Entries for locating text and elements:
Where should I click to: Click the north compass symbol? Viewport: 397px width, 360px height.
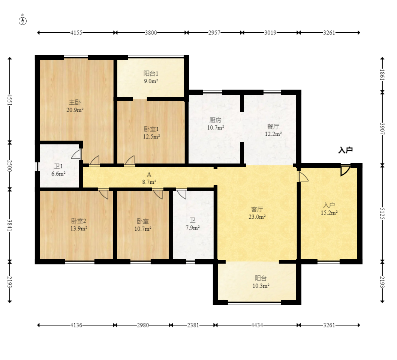pos(23,21)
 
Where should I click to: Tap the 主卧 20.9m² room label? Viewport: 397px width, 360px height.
pos(75,106)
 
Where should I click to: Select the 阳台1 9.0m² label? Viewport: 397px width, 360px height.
pos(151,77)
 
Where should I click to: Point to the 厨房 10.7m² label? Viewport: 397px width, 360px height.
pos(216,124)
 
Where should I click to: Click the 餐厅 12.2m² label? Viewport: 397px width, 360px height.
pos(273,130)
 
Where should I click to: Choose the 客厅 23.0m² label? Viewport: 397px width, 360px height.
pos(257,213)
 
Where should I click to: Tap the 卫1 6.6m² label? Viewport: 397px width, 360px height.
pos(58,170)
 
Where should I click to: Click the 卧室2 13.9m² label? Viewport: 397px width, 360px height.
pos(79,225)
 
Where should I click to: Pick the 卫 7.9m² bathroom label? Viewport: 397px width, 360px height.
pos(193,224)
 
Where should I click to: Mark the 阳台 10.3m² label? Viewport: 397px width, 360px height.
pos(261,282)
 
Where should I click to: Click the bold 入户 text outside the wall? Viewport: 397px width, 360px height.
pos(346,150)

→ **Prompt**
Rewrite all of the entries above, putting "tag" in place of each "label" and leaving everything else as it is. Leave the pictures out of your version.

→ **Result of the exercise**
Where should I click to: Click the north compass symbol? Viewport: 397px width, 360px height.
pos(23,21)
 
Where should I click to: Tap the 主卧 20.9m² room tag? Viewport: 397px width, 360px height.
pos(75,106)
 
Where should I click to: Select the 阳台1 9.0m² tag? Viewport: 397px width, 360px height.
pos(151,77)
 
Where should I click to: Point to the 厨房 10.7m² tag? Viewport: 397px width, 360px height.
pos(216,124)
 
Where should I click to: Click the 餐厅 12.2m² tag? Viewport: 397px width, 360px height.
pos(273,130)
 
Where should I click to: Choose the 客厅 23.0m² tag? Viewport: 397px width, 360px height.
pos(257,213)
 
Where should I click to: Tap the 卫1 6.6m² tag? Viewport: 397px width, 360px height.
pos(58,170)
 
Where should I click to: Click the 卧室2 13.9m² tag? Viewport: 397px width, 360px height.
pos(79,225)
 
Where should I click to: Pick the 卫 7.9m² bathroom tag? Viewport: 397px width, 360px height.
pos(193,224)
 
Where should I click to: Mark the 阳台 10.3m² tag? Viewport: 397px width, 360px height.
pos(261,282)
 
Where should I click to: Click the bold 入户 text outside the wall? Viewport: 397px width, 360px height.
pos(346,150)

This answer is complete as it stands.